ИСХОДНЫЙ ОТРЫВОК >>
↓

Связь с ними была налажена, и несколько раз я был, но уже только на берегу, в гостях у англичан.
Как-то вечером, ровно в шесть часов, раздался подлый звук и тотчас за ним разорвался снаряд прямо около паровоза. И тяжелый снаряд. Мы ждали, что будет дальше. Но больше большевики не стреляли. На следующий вечер — то же самое. Так продолжалось несколько дней, и было совершенно невозможно разглядеть, где же орудие, бьющее по нам с такой равномерной точностью. Ясно было, что красные пристреливают батарею, чтобы как-нибудь открыть по бронепоезду сильный огонь. Ждали этого каждый день, переменили место; несколько раз, однако, мы видели английский гидроплан, летавший над красными позициями. И как-то рано утром мы были опять разбужены тем страшным гулом, что поразил нас в день именин Короля Английского. Англичане разыскали-таки красную батарею и одним залпом прихлопнули ее.
Я был в Керчи при штабе армии. То, что меня там задерживали, было ясным указанием, что что-то готовится. В любую минуту я мог быть послан с каким-либо конвертом. Но красные нас опередили. Приехавший с фронта мотоциклист привез известие, что наутро ожидается, по сведениям лазутчиков, их наступление. С этими сведениями я вернулся в поезд. Были приняты экстренные меры, и к утру мы ждали красных, даже с нетерпением. Наш фронт был сильно укреплен: три ряда окопов, союзная эскадра, сильная артиллерия.

↑

Сохранённые записи >>
↓

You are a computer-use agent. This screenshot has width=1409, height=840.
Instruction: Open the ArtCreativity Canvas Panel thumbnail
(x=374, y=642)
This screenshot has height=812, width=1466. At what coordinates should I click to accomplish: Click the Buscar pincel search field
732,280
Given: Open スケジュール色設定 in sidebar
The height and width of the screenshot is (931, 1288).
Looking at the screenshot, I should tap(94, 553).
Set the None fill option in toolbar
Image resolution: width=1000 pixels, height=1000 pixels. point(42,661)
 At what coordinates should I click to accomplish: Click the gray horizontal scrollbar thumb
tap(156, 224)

↑

ЗАДАНИЕ >>
Пожалуйста, ответьте по отрывку выше на три вопроса:
(а) В какое время раздался первый выстрел по бронепоезду?
(б) Какой летательный аппарат несколько раз видели над красными позициями?
(в) Что перечислено как укрепления фронта?

ОТВЕТ >>
(а) Вечером, ровно в шесть часов.
(б) Английский гидроплан.
(в) Три ряда окопов, союзная эскадра и сильная артиллерия.